Gegeen Khan (Mongolian: Шидэбал Гэгээн хаан, Shidebal Gegegen qaγan), also known as Emperor Yingzong of Yuan (Chinese: 元英宗, February 22, 1303 – September 4, 1323), born Shidibala, was the successor of Ayurbarwada to rule as Emperor of the Yuan Dynasty, and is regarded as the ninth Great Khan of the Mongols in Mongolia. His name means "enlightened/bright khan" in the Mongolian language.

Early in his short reign, the Khunggirat faction played a key role in the Yuan court. When his grandmother Dagi (Targi) and the grand councillar Temuder died in 1322, his opponents seemed to have triumphed. Despite the Emperor's aim to reform the government based on the Confucian principles, Temuder's faction linked up with the Alan guard and assassinated the emperor in 1323. This was the first violent transition struggle in the Mongolian imperial history, which is also known as Coup d'état at Nanpo, that the Non-Borjigins overthrew the Emperor.

Peaceful succession[edit]

Shidibala was the eldest son of Ayurbarwada Buyantu Khan (Emperor Renzong) and Radnashiri of the Khunggirad clan. In return for his own crown princeship, Ayurbarwada promised his elder brother Khayishan to appoint Khayishan's son as Crown Prince after his succession.[1] But when Khayishan died, Khayishan's two sons were relegated to borderlands and pro-Khayishan officers were purged.

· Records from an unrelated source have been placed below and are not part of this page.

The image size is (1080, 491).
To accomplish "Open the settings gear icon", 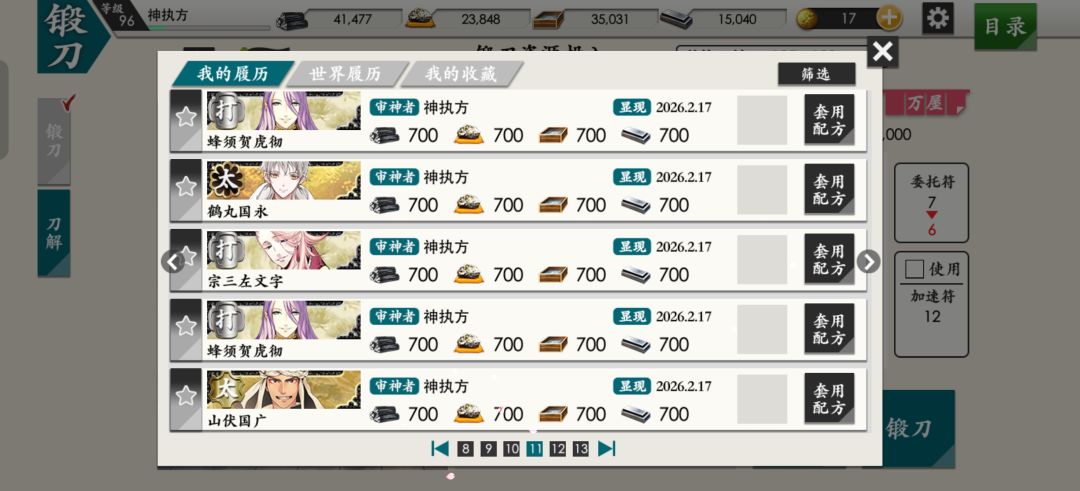I will tap(938, 18).
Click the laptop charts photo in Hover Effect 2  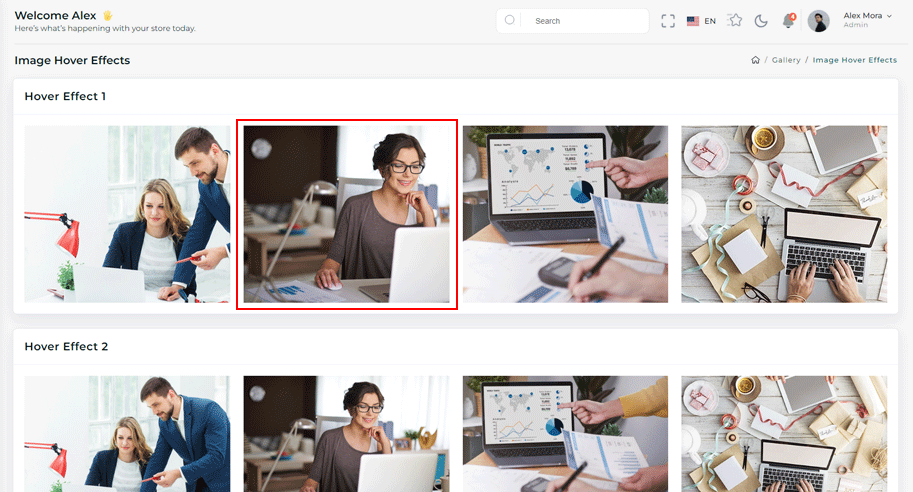coord(565,434)
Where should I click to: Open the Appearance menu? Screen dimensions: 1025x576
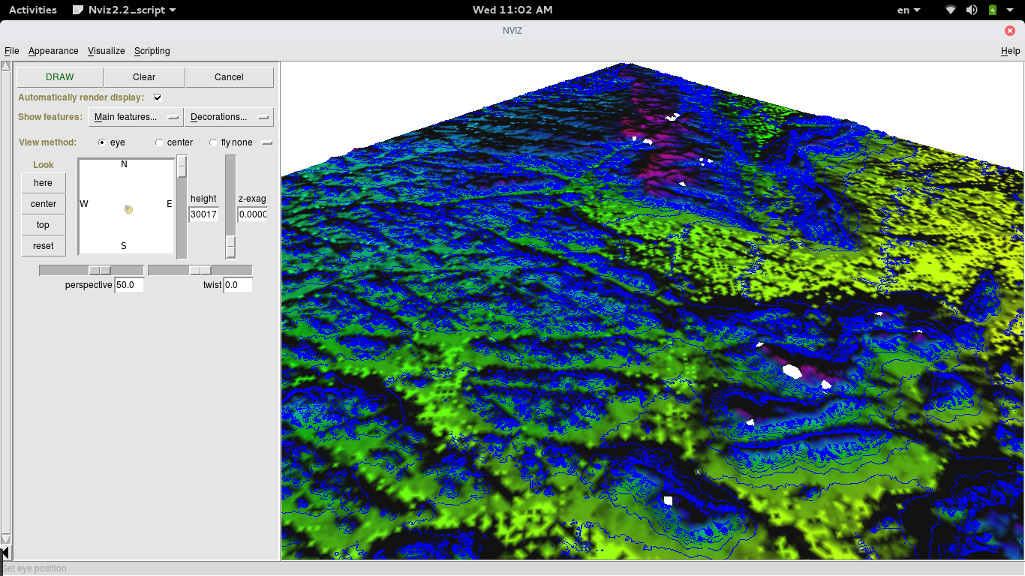click(x=53, y=51)
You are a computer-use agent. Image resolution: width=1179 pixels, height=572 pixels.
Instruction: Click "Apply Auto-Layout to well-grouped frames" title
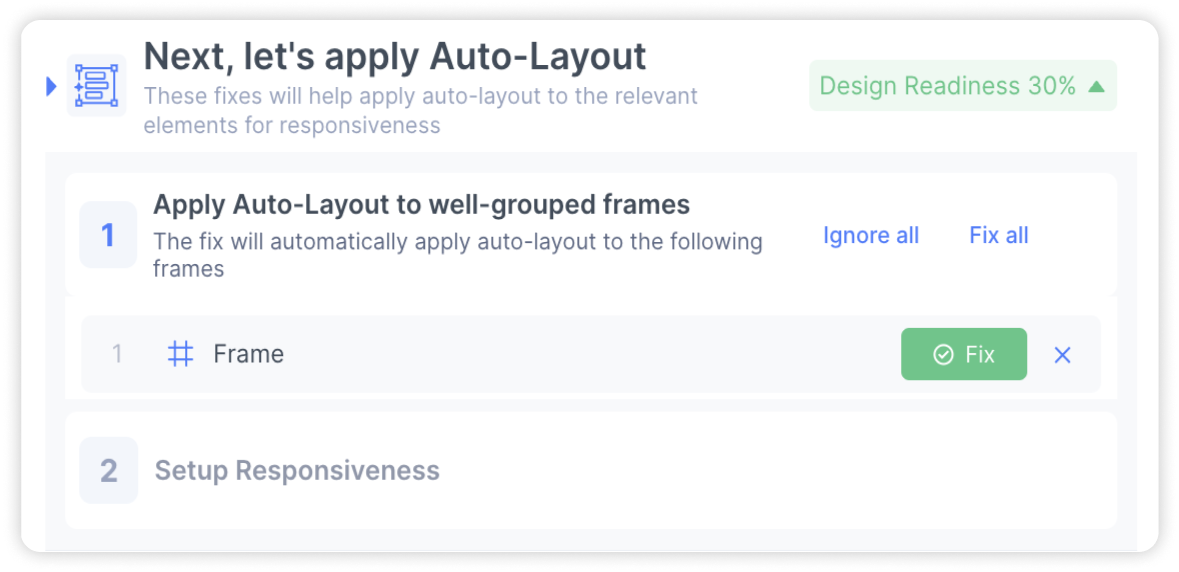[422, 204]
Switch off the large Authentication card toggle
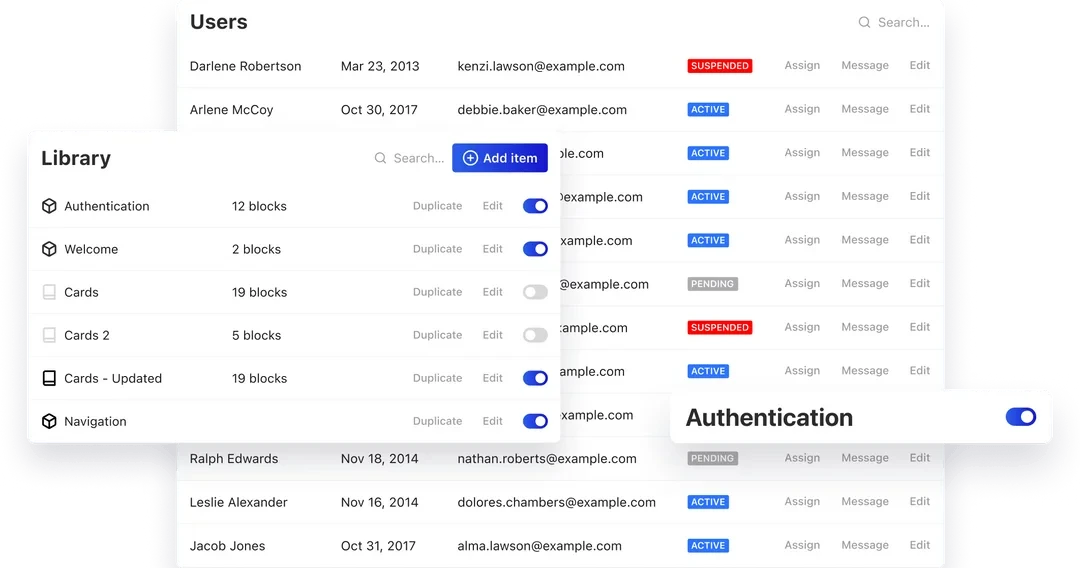The width and height of the screenshot is (1080, 568). (x=1021, y=417)
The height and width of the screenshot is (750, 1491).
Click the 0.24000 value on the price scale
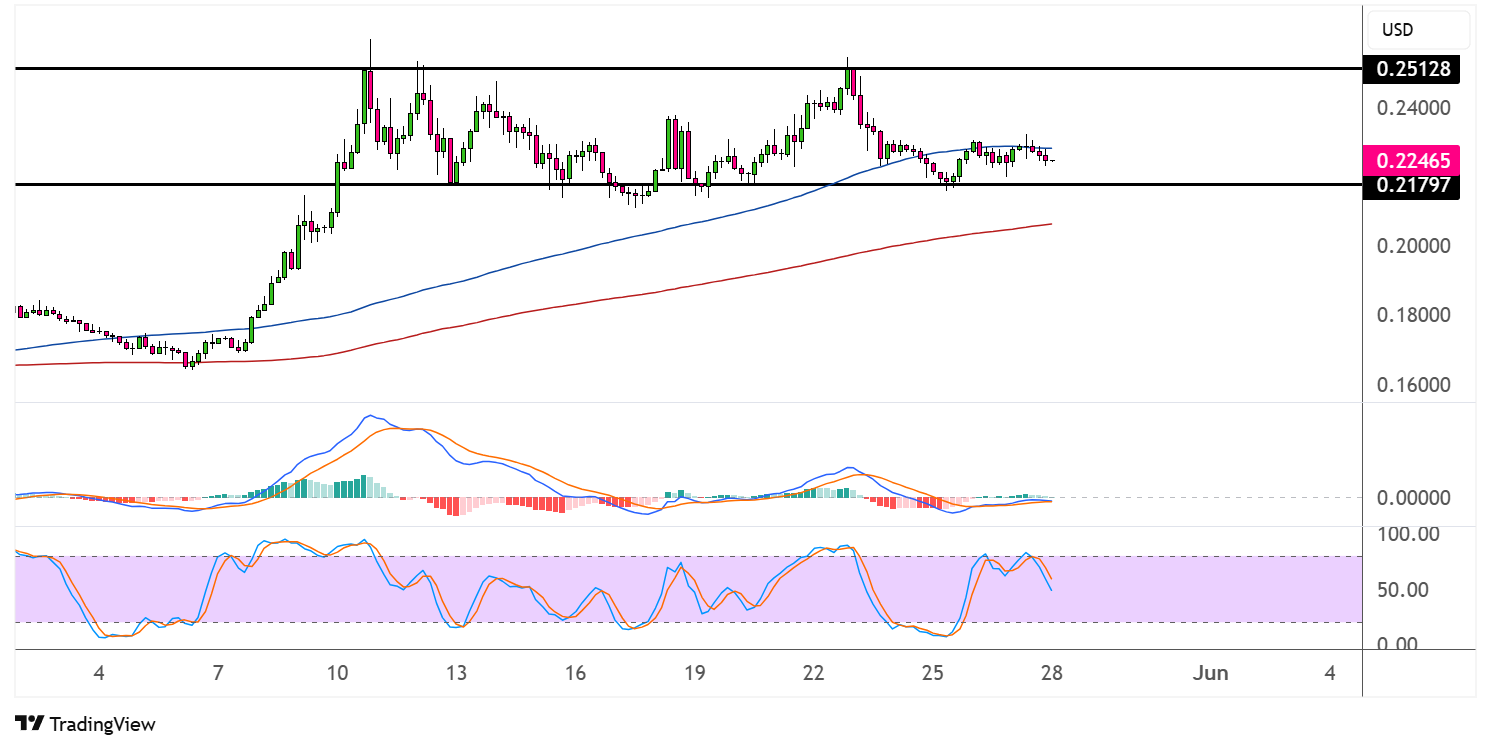click(x=1413, y=106)
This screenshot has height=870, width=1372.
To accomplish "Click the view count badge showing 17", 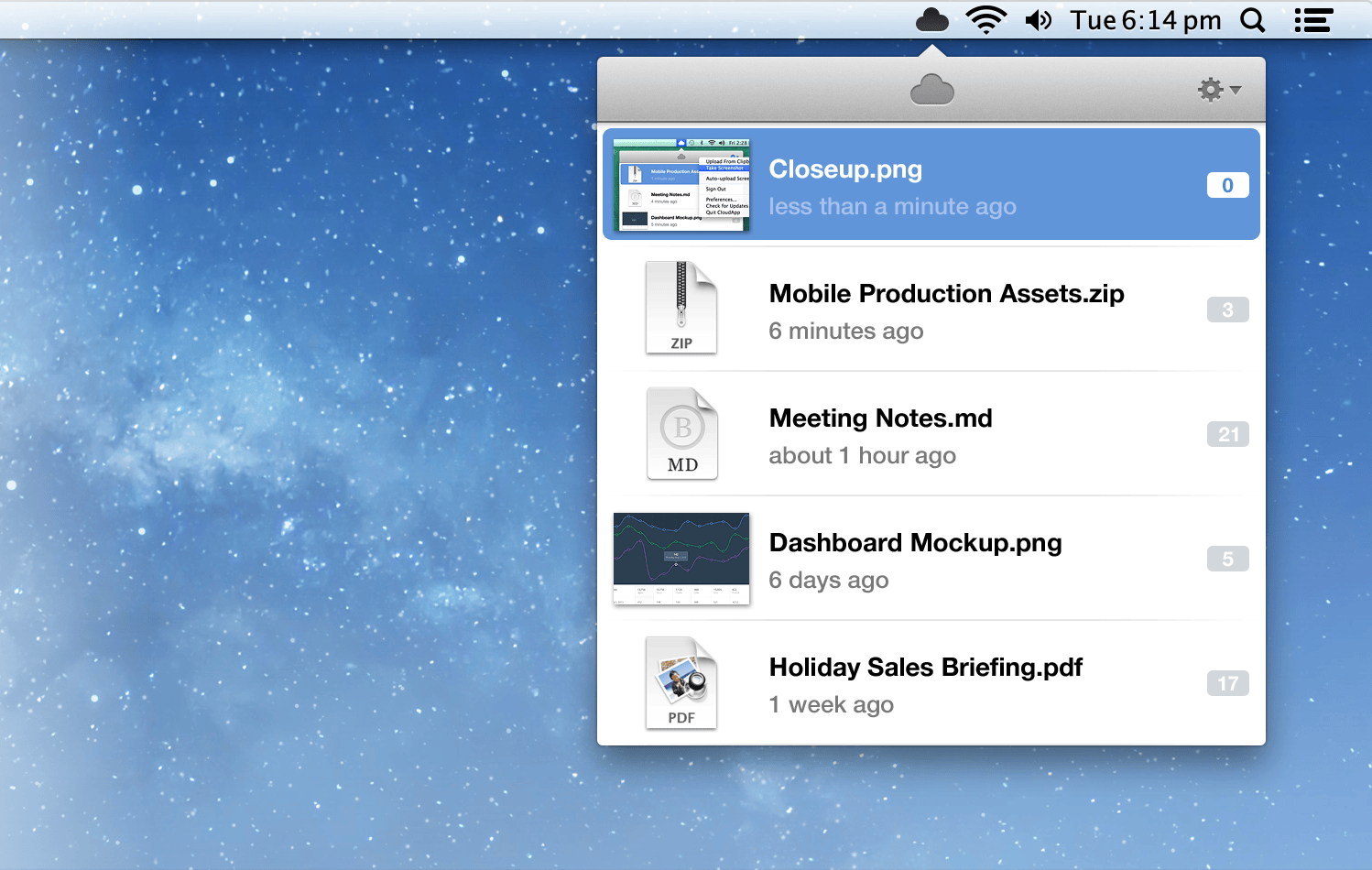I will (1227, 683).
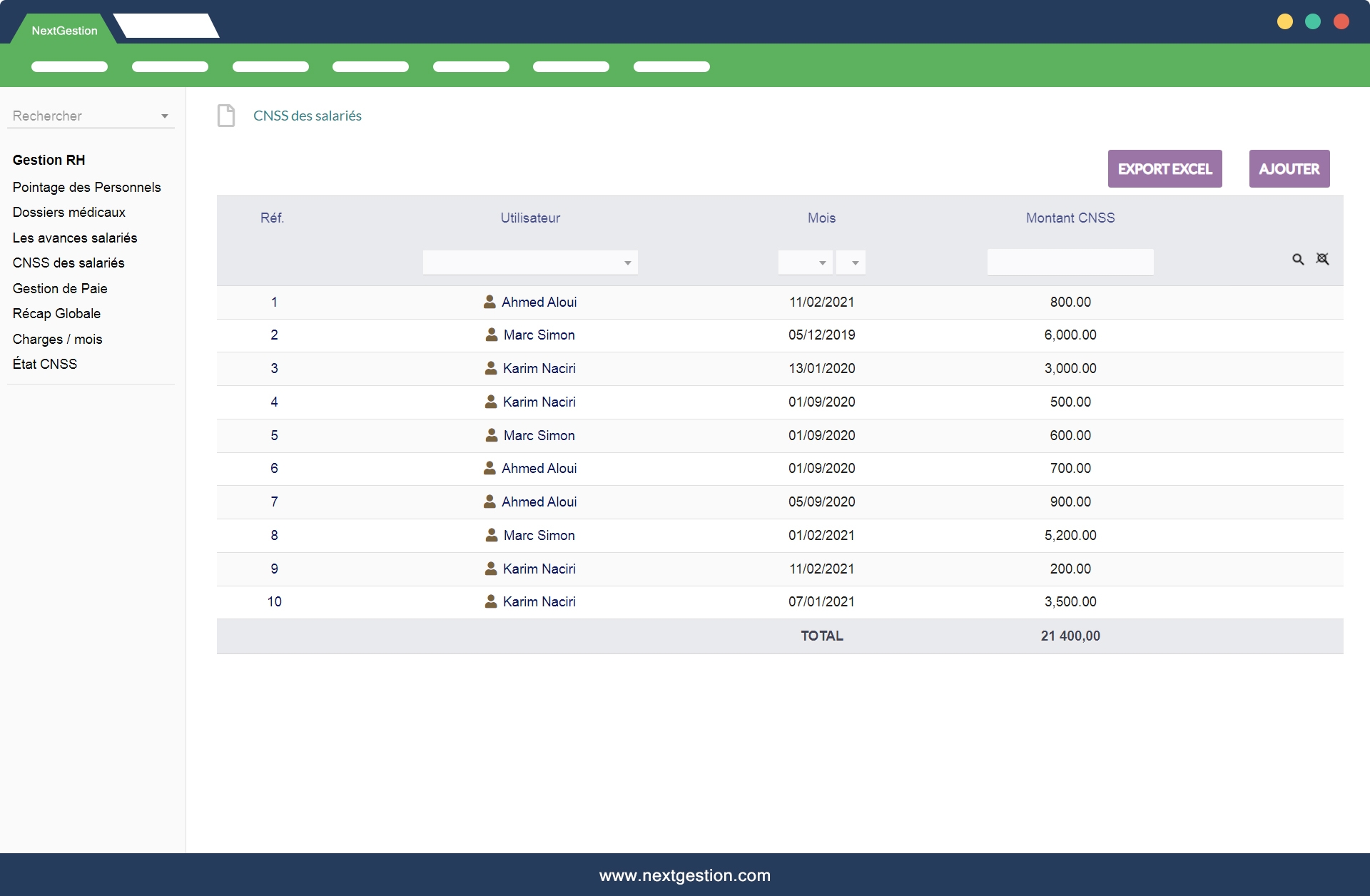Open the Utilisateur filter dropdown

[x=530, y=263]
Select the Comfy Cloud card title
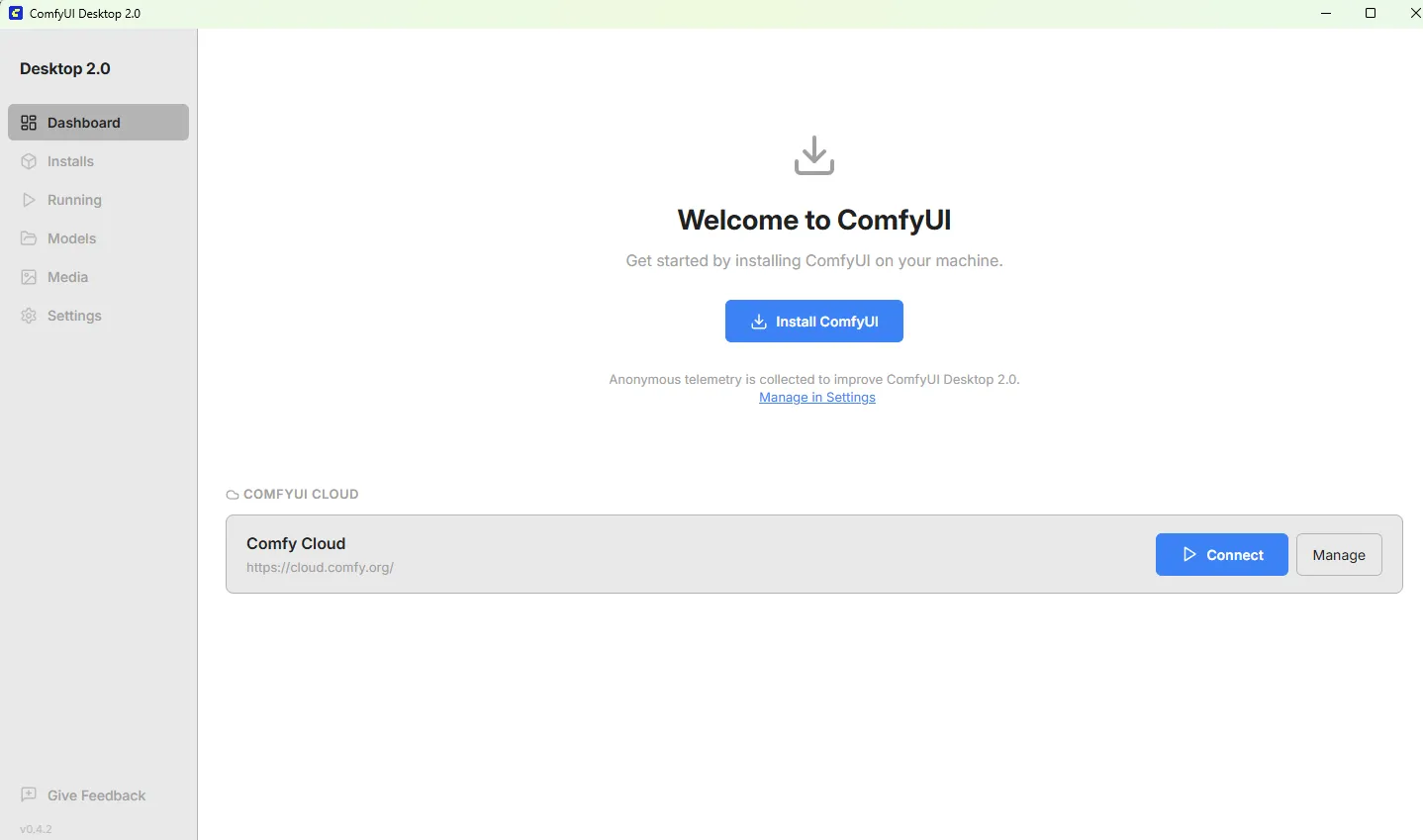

Shidibala's powerful grandmother Dagi installed Shidibala as Crown Prince in 1316, and then as Khan, since he was mothered by a Khunggirad khatun. He was made the nominal head of both the Secretariat and the Bureau of Military Affairs one year later.[2] At one time, his father Ayurbarwada had even toyed with the idea of abdicating the throne in favor of Shidebala.[3] Dagi's protégé Temuder was made as tutor to the heir apparent, Shidebala, after he failed to increase tax revenue.

Between Ayurbarwada's death in March 1320 and his own death in October 1322, Temüder attained a great power with the full support of Dagi. Immediately after her grandson's succession, Dagi reinstated Temüder as Minister of the Secretariat and took politics into her own hands more openly than during Ayurbarwada's reign.

Puppet regime[edit]

Shidebala succeeded his father on April 19, 1320. Empress Targi (Dagi) reappointed Temuder senior grand councillor. While Temuder's persecution of his opponents in the censorate alienated the new Emperor, Temuder remained in power until his death, which came only two years later.[4]

The return to power of Temudar was signalised by fresh excesses, and by the execution of several of those whom he suspected of having been the cause of his late trial. At length the young prince began to feel the leading strings of the Empress Dowager and Temudar rather irksome, and determined to speed on his inauguration.

From the beginning of his reign, Shidebala showed a political independence and resolution beyond his years. In a masterly move to counter the influence of the grand empress dowager and Temüder, Shidebala appointed the 22-year-old Baiju, a Jalayir and grandson of Antong, who had illustrious family background and good Confucian education, as the grand councillor of the left in the summer of 1320, which gave Shidabala several political advantages. Temuder was on the high-road to the attainment of supreme power when Baiju.[5] However, Baiju, the commander of the kheshig, who was descended from Muqali, the renowned general of Genghis Khan, and was a man of high character, gained great influence over the Emperor, and displaced that of Temuder.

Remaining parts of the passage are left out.